ToonTalk is a fertile and playful environment for children
(of all ages) to learn the following critical thinking skills:
Problem decomposition. When a child tries to build
anything beyond the simplest program in ToonTalk, they are immediately faced with the task
of breaking the problem down into "robot-sized" (or more ideally
"mind-sized") pieces. When done well, it is then easy to build or program each
piece. This is a very general design skill that applies throughout science, engineering,
and the arts as well. For larger problems, there is a hierarchical structure to this
activity, where problems are broken into pieces and the pieces are in turn broken into
smaller pieces.
Component composition. This is the second half or dual
to problem decomposition. Just because one has pieces that work in isolation does not mean
that it is trivial to compose them. There are usually interactions between the parts that
need to be dealt with. Often components can be composed in different ways, only a few of
which work. Again this is a very broad design and problem-solving skill. Difficulties
composing parts often leads to redesign of the problem decomposition. Some argue that this
is a special case of the more general "debugging" skills one acquires while
programming.
Explicit representation. Software that models
something, whether it be a bouncing ball, an ant colony, city traffic, or a game, needs to
have data structures that represent something else. For the ball, the child may create a
structure that holds the ball's position, speed and direction of motion. For an ant it may
be the ant's level of hunger, energy, and a representation of the state of various
sensors. The ability to design a good representation for a model is critical in doing good
science and engineering.
Abstraction. This is related to "explicit
representation". Software can be very specific or very general. Consider for example
the sample program in ToonTalk which swaps two numbers when they the first is bigger than
the second. When first constructed the program only works when the first number is 2 and
the second one is 1. It is then abstracted to work for any two numbers where the first is
larger than the second. It could have been abstracted so that it would work for words as
well as numbers. If a word is alphabetically after another, then the robot would swap
them. The ability to abstract when needed is a crucial thinking skill. ToonTalk is special
in that it encourages children to work through concrete examples and then abstract the
results.
Thinking about thinking. Seymour Papert has written
extensively about how the right programming environment can facilitate children thinking
explicitly about how they solve problems. (See his books Mindstorms, Children's
Machine, and The Connected Family.) If, for example, a child is trying to
build a program to play tic-tac-toe, they are faced with questions of how the computer is
going to decide which move to make. They need to think explicitly about how they make such
decisions in order to program the computer to do so. Papert claims that one becomes a
better learner and a better designer and a better problem-solver if one is able to
explicitly reflect upon one's own thought processes. And this reflection is much more
effective if one has some model of thinking skills like the list presented here.

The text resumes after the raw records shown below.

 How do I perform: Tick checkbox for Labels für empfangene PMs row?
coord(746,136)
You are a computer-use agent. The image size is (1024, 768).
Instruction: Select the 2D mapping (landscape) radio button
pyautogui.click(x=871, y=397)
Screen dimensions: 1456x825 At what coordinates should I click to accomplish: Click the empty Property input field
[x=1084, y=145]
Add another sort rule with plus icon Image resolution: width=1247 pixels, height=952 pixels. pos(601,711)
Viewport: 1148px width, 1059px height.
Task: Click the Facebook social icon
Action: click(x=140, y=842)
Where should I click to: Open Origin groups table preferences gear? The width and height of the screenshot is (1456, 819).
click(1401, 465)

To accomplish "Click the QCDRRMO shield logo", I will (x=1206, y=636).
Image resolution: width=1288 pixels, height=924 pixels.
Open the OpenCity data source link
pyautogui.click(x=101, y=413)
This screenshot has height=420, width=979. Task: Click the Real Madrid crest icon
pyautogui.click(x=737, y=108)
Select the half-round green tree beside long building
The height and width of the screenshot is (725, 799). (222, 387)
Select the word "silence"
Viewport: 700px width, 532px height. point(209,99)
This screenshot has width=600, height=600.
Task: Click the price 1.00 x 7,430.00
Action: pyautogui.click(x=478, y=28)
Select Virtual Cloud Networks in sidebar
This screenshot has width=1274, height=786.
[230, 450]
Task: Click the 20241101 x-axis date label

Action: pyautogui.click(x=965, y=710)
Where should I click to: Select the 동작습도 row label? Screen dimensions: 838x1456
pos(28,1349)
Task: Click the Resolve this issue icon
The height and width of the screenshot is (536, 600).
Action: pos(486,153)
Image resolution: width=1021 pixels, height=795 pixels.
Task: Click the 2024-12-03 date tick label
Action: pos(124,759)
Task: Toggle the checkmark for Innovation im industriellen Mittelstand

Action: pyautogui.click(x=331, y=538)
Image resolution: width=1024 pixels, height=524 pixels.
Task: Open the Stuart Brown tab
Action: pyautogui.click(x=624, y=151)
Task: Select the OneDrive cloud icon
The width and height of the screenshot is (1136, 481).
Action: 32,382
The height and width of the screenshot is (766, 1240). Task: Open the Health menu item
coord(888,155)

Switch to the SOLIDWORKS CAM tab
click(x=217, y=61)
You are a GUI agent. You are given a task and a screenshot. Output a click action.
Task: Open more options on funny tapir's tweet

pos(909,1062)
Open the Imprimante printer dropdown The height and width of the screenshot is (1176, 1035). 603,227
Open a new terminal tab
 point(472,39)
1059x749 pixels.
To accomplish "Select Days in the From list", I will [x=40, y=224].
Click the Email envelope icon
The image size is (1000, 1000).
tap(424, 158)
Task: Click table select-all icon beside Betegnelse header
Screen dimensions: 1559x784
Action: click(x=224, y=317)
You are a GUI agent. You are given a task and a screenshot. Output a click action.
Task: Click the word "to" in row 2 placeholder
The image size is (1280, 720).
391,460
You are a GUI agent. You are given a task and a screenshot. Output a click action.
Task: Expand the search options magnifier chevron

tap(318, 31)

The argument for ToonTalk isn't that it, or even computer
programming in general, is unique in providing an environment for learning these thinking
skills. (Proponents of Logo
make similar claims, for example.) But it is a very rich environment where these kinds of
thinking skills are "exercised" frequently in a natural context. And it is an
environment in which there are fewer hurdles to overcome (like a programming language
syntax or learning to play a musical instrument and to read music) before one begins to be
productive and learn. And it is a fun and appealing environment that maintains a child's
motivation very well.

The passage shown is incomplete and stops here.